I wish I could ask our cat why she went from leaving us heads to leaving us tails.  Cats, unfortunately, seem to take a kind of pride in not having to explain anything that they do.  Actually, I’d like to know why she leaves animal parts on our doorstep in any form.  We feed her well enough.  We’ve always petted her when she’s asked to be petted.  We even let her in the house when it’s cold or raining or both.  My wife insists that leaving the remains of other species on our door step is some feline version of tribute, possibly their expression of appreciation for our hospitality.  It’s even occurred to me that she’s leaving the other half as a delicacy for one of us to eat along with her.  That might explain the fact that she switched halves.  Perhaps it occurred to her that humans, who don’t have tails, might like one of their own.  Most likely it’s just some form of cat humor that’s beyond the humans with whom they choose to live.

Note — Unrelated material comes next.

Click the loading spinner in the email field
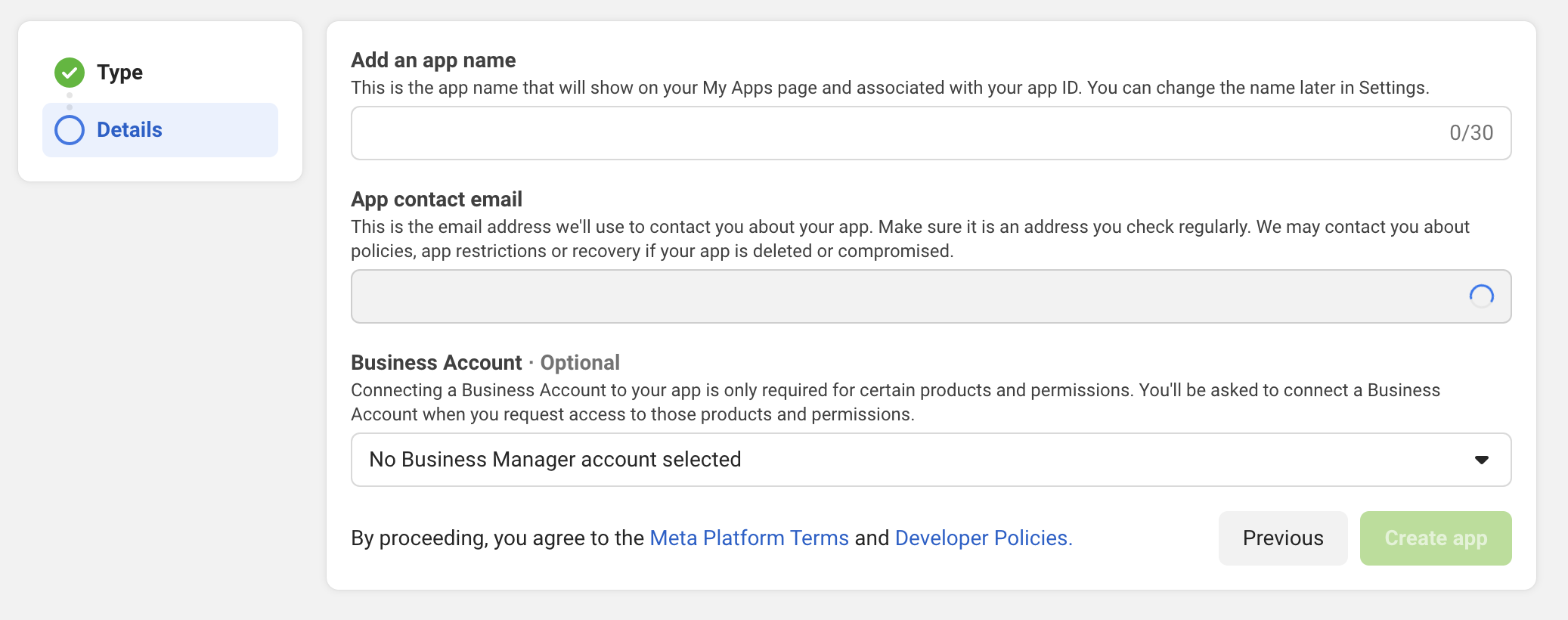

About a year ago, we had another cat who was quite a good hunter.  One time I was trying to jump start my daughter’s car when a huge rat jumped out of the engine compartment.  I was so surprised that I ran into the house and left the hood of her car propped up.  No family members believed me until a few days later, Buster, our cat, proudly carried the body of what was likely the same rat into our kitchen.  Instead of praise, Buster was greeted with a chorus of screams and ran out of the house rat in mouth.  He was so frightened by the screams that he dropped the dead rat on the doorstep just off the doormat.  A few months later, our neighbor who hates us because my wife called the pound after he refused to keep his dog from wandering the neighborhood at night must have left the gate open one afternoon.  Wish, another of our cats, was sitting on our doorstep and the dog came into our yard, grabbed him in his teeth, and shook the cat until another neighbor pulled him off.  The dog then ran off and killed another cat down the street. We had to sue the neighbor to get him to pay the vet bill.  Wish died at the vets about three days later.  The neighbor was angry at us because he had to destroy his dog.  He never apologized nor did he ever ask about our cat when she was at the vet.

I don’t know if our gray cat knows this story, though I imagine the neighborhood cats do communicate about such vital matters.  If she does know the story, I wonder if it’s connected to her leaving rat parts on our door.  Maybe, she misses Wish and this is kind of cat performance-tribute art recognizing the domestic animal chain of being in which cats are both hunter and hunted.

There’s a sign on our front door that tells people to take their shoes off before they go in the house.  It was actually up even before my wife stepped in the entrails this year, but I’m sure that made it less likely that she’ll take the sign down.  I imagine our guests have no sense of the history of our doorstep as altar in some complex feline system of belief.  I’m sure none of them would even guess that so many mysteries lie right on our doorstep.  

2 Comments:

At 11/07/2005 01:44:00 AM, Anonymous Anonymous said...

First, truth in advertising -- I am very big, like my vet, on urban cats being strictly indoor cats as there are, as we can see, too many perils for them outside.

I do wish you'd gotten to leave the hind-end parts of the rat on the lawn of the Bad Guy.

It is amazing how people think their horrible vicious dog is just the bees knees. As a window-washer, people would always say, "Oh Rover is wonderful" as Rover was lunging for my throat. True. If there hadn't been an afghan hung over the back of a chair which by some deft luck I swung between me and Rover's fangs, I would not be a-bloggin' today. (To my credit, I did just plain leave the house and say Wash this, as it were.)

Everything feline is always fascinating.

Hate to say it, but if the Big Quack comes & it's between saving Frolic and Jester and any human -- well, I do not hesitate, lest their fur be mussed.

I always like the cat stories best, tho I have to say I would prefer more cat triumph and human bafflement and less cat carnage, thanks.

 
At 11/07/2005 09:08:00 AM, Blogger Chancelucky said...

We actually don't exactly live in the city or anything that's all that urban.

This one had more rat carnage than cat carnage, but for some reasons no one ever defends rats here.